Exercise: With the pictures left out, return exactly the lines from the one containing "Click the Serbia flag icon" through the end of the listing below.

Given records:

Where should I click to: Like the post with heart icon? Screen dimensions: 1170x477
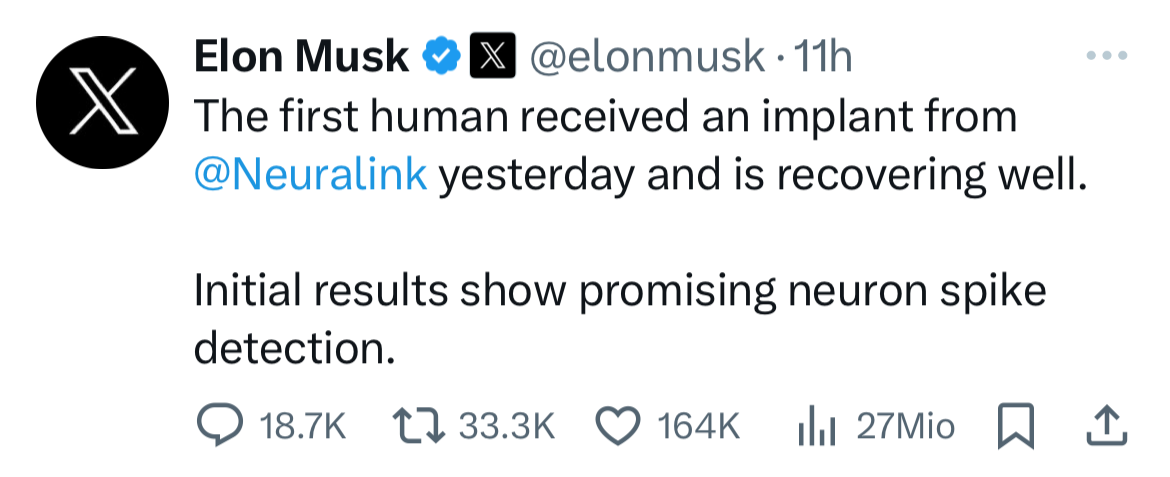619,425
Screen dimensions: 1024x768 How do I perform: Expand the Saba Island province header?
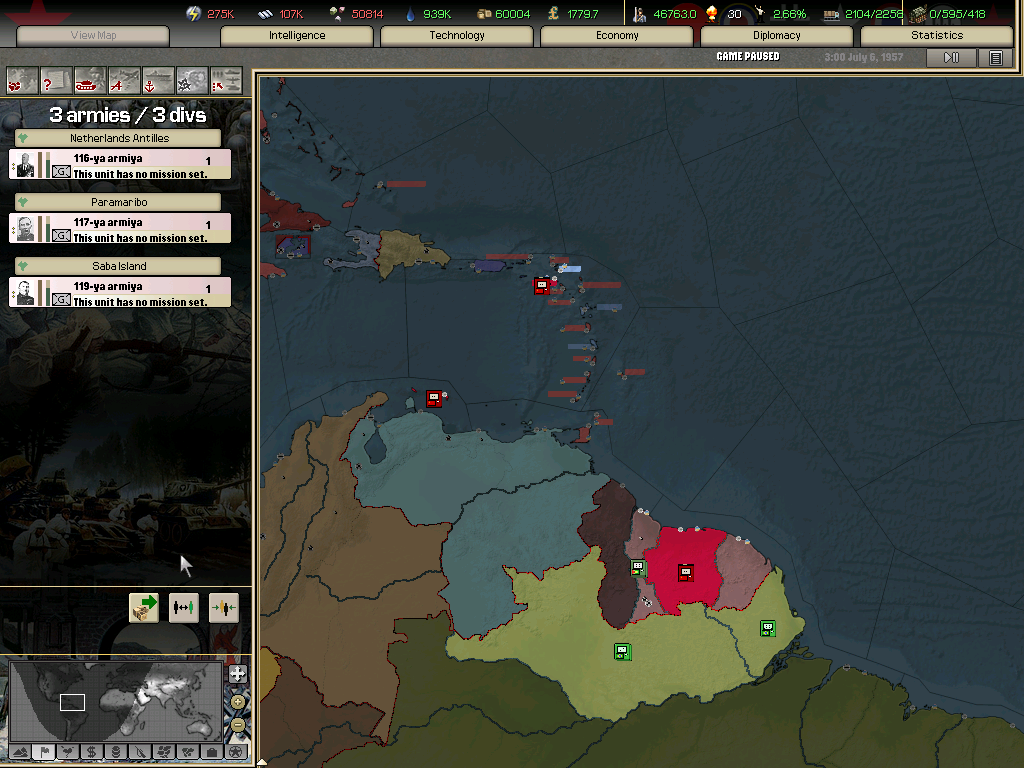point(119,266)
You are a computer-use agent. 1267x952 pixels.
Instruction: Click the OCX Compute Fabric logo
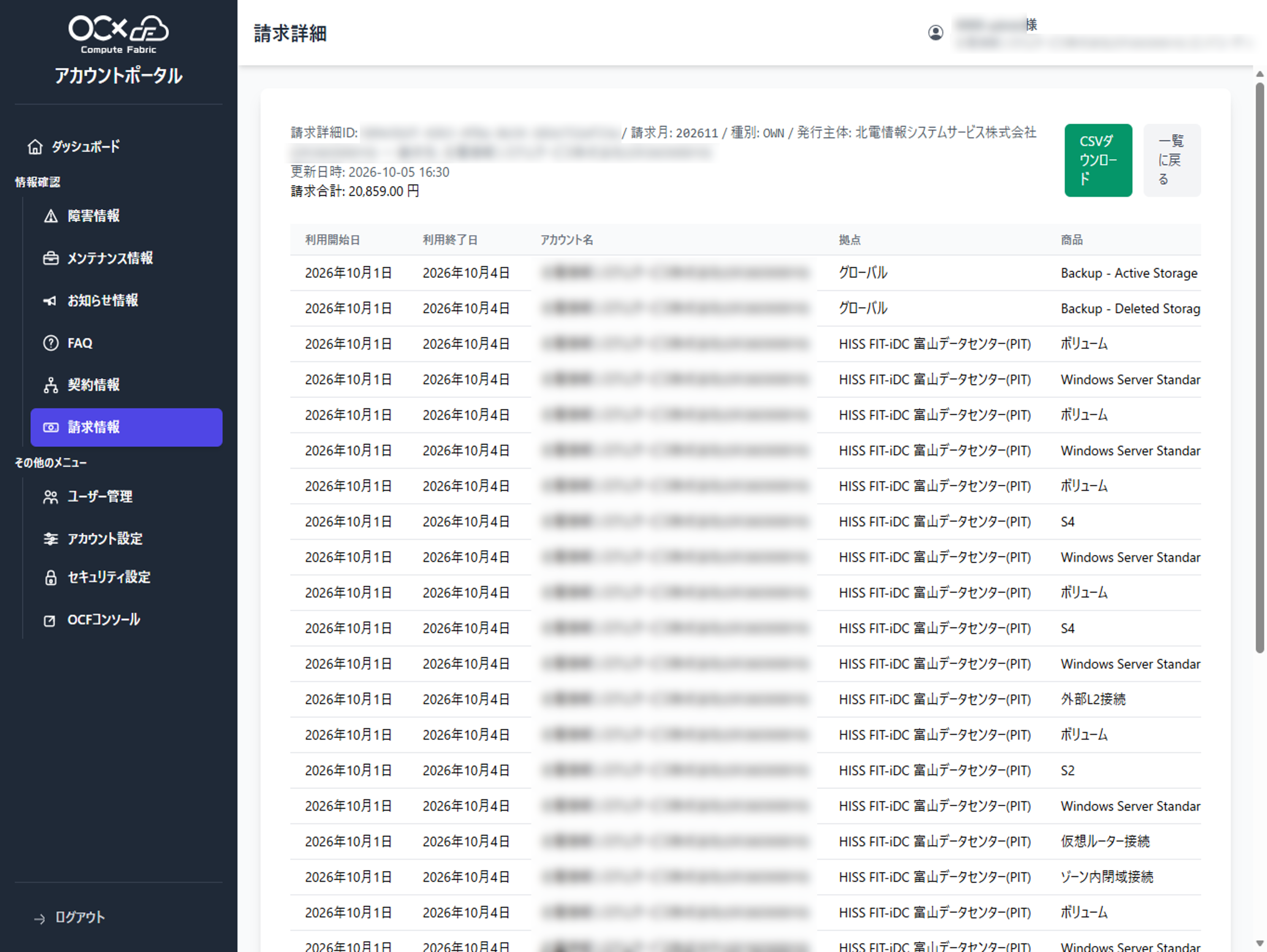(x=119, y=35)
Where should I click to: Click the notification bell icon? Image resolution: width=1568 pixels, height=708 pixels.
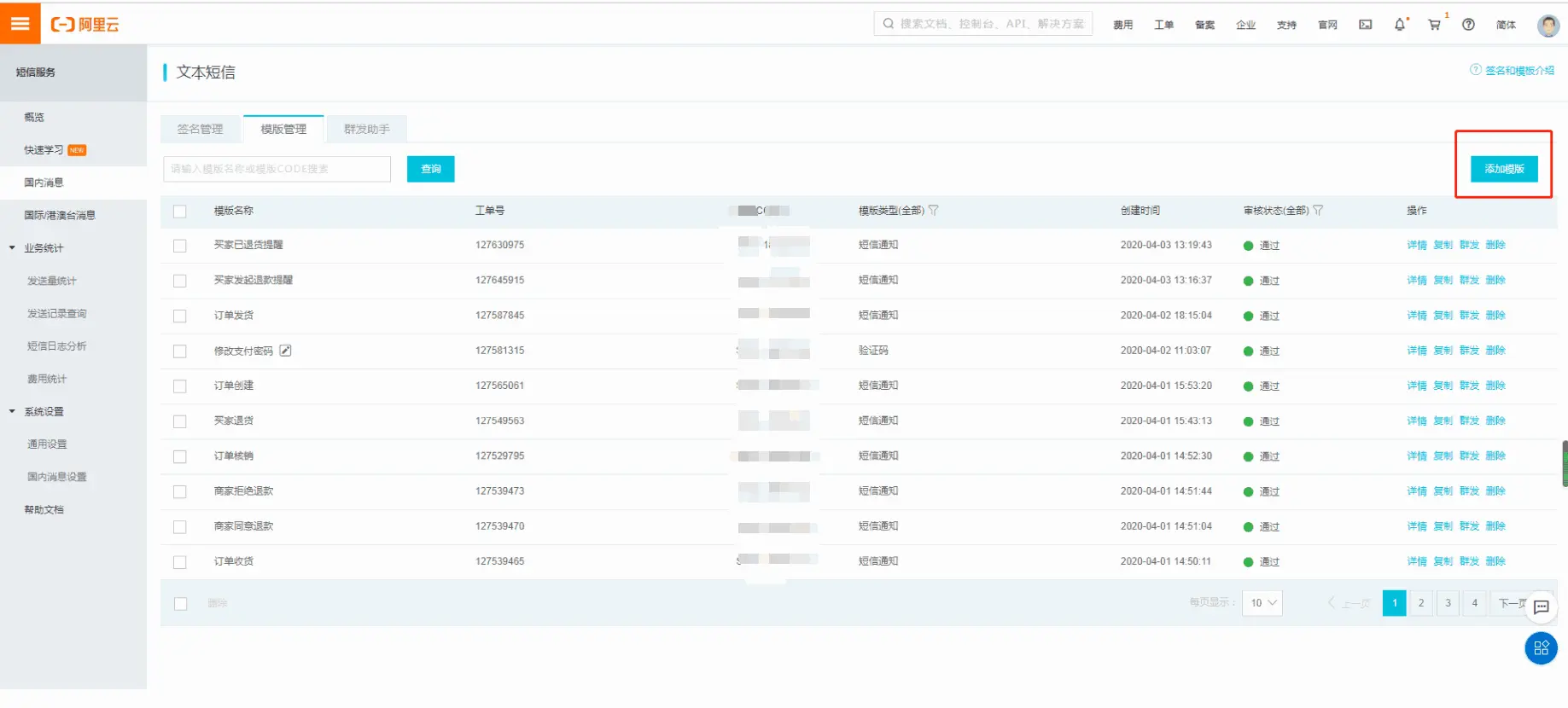pos(1400,25)
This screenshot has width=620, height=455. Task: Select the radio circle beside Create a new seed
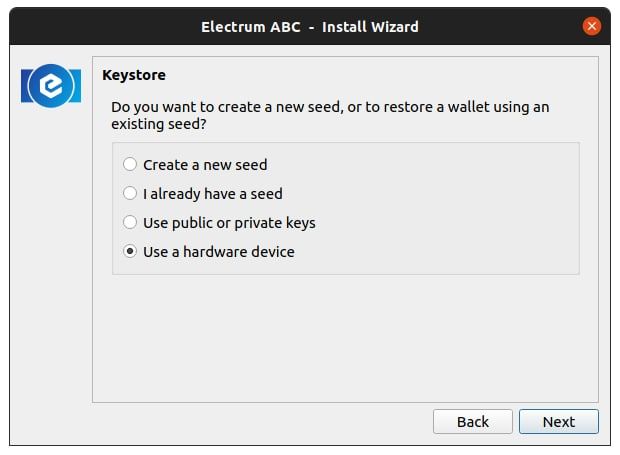[130, 164]
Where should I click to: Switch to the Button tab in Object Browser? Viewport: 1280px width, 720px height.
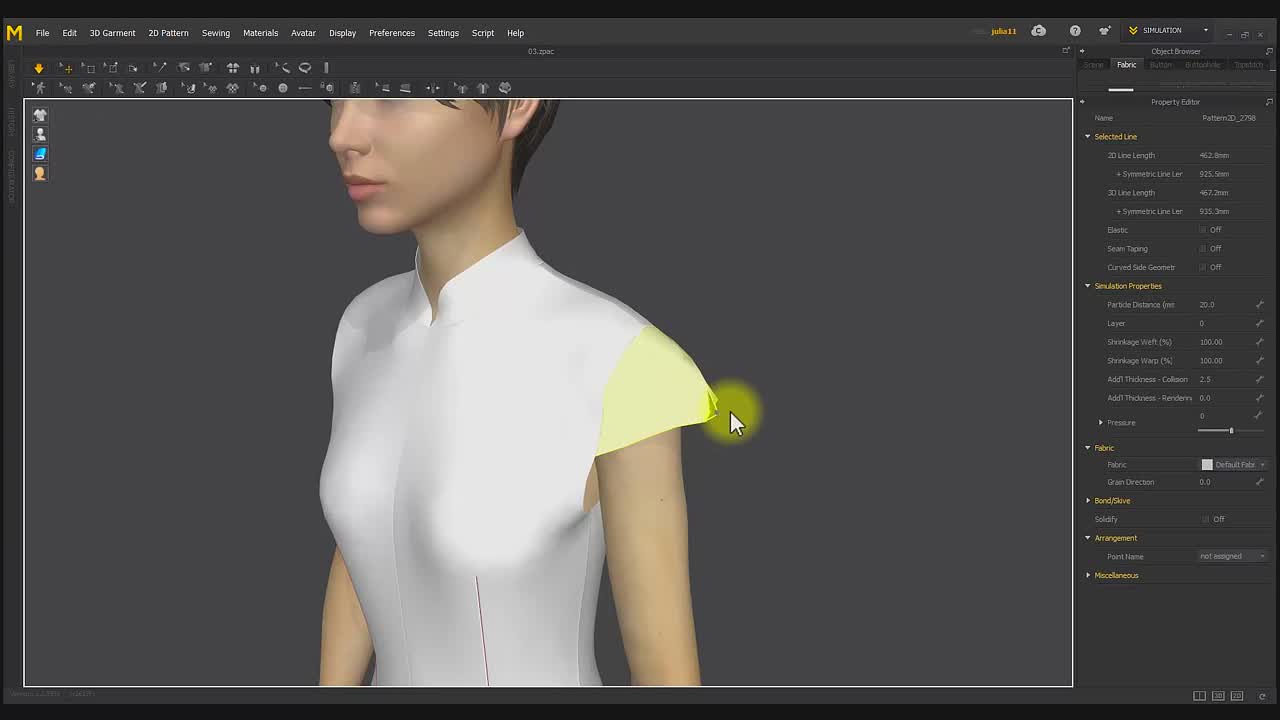coord(1160,65)
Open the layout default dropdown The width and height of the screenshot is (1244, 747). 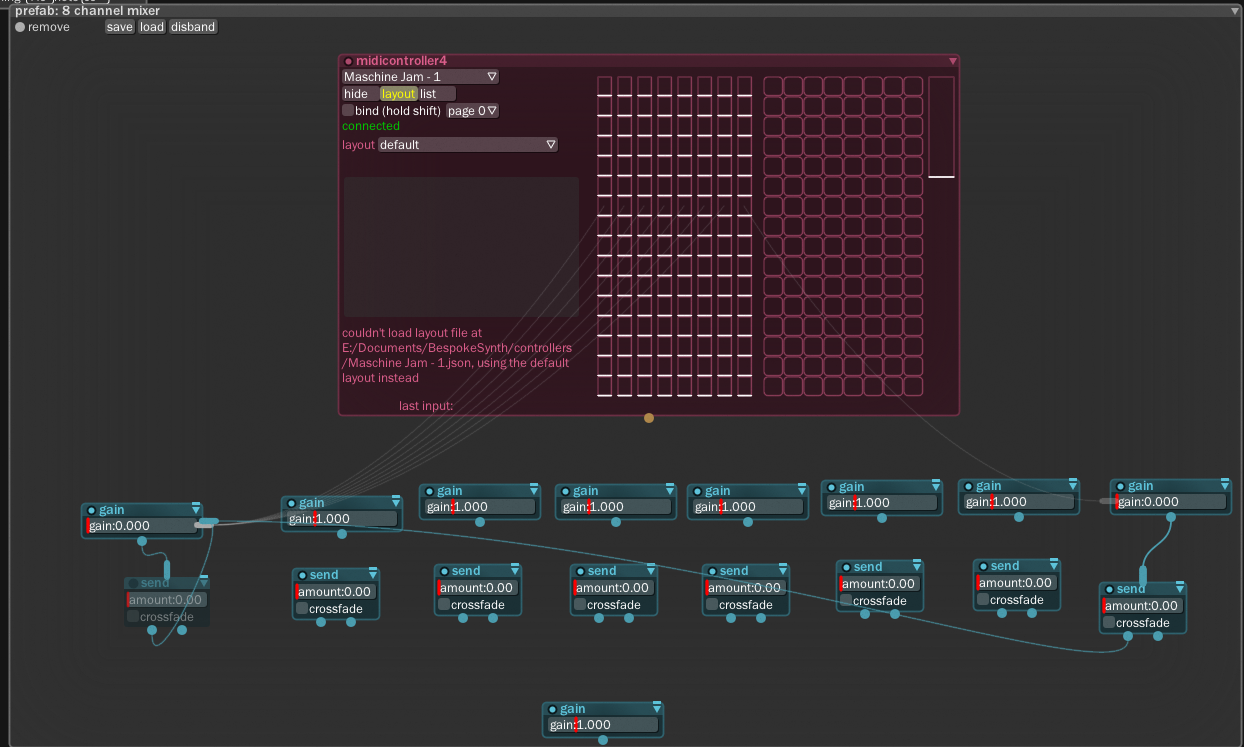(x=466, y=144)

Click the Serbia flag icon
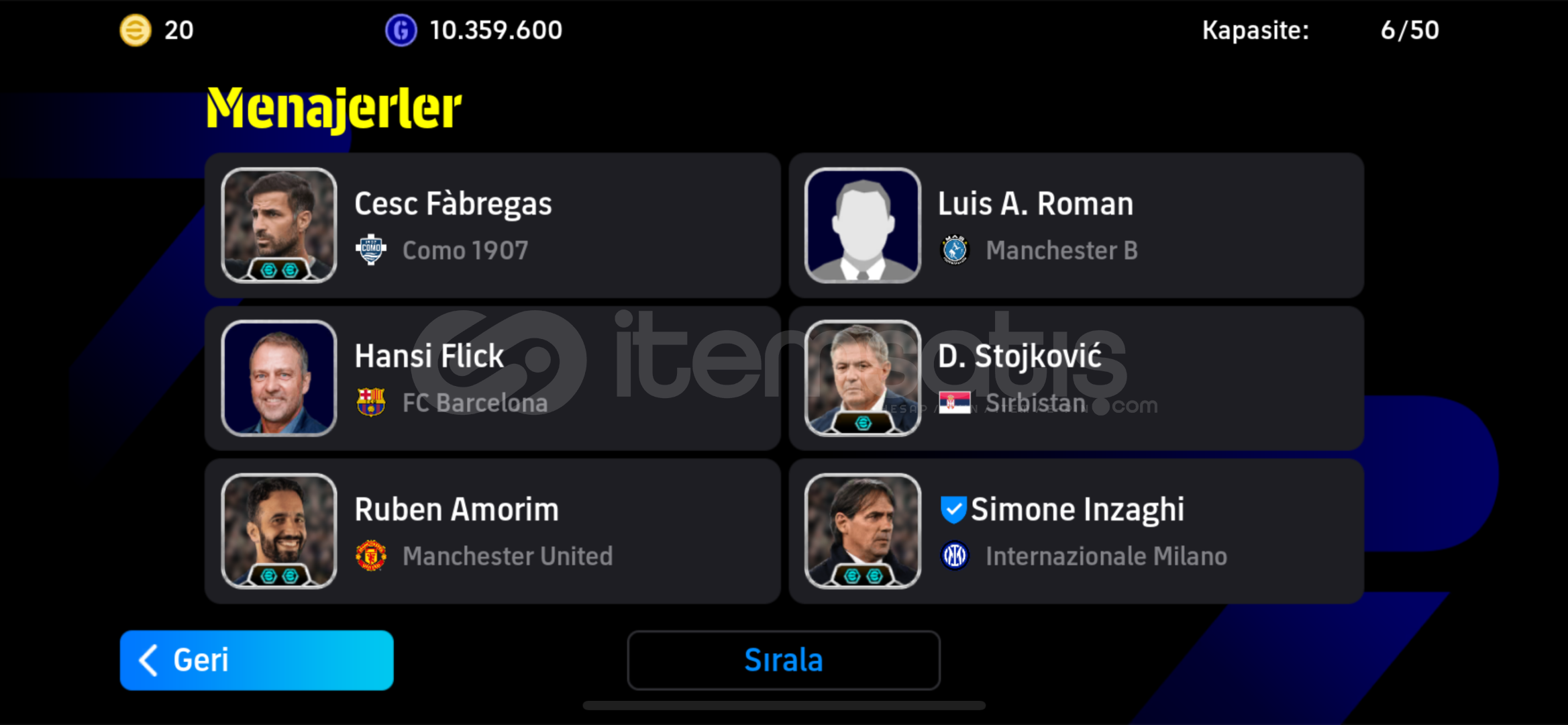955,403

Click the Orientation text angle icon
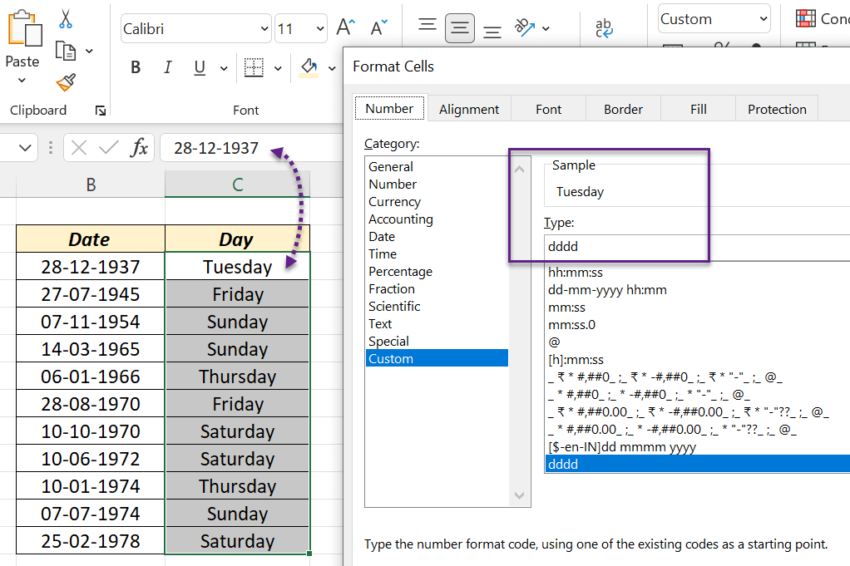pyautogui.click(x=524, y=28)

Result for this exercise:
Click the Serbia flag icon
955,403

Click the Orientation text angle icon
pyautogui.click(x=524, y=28)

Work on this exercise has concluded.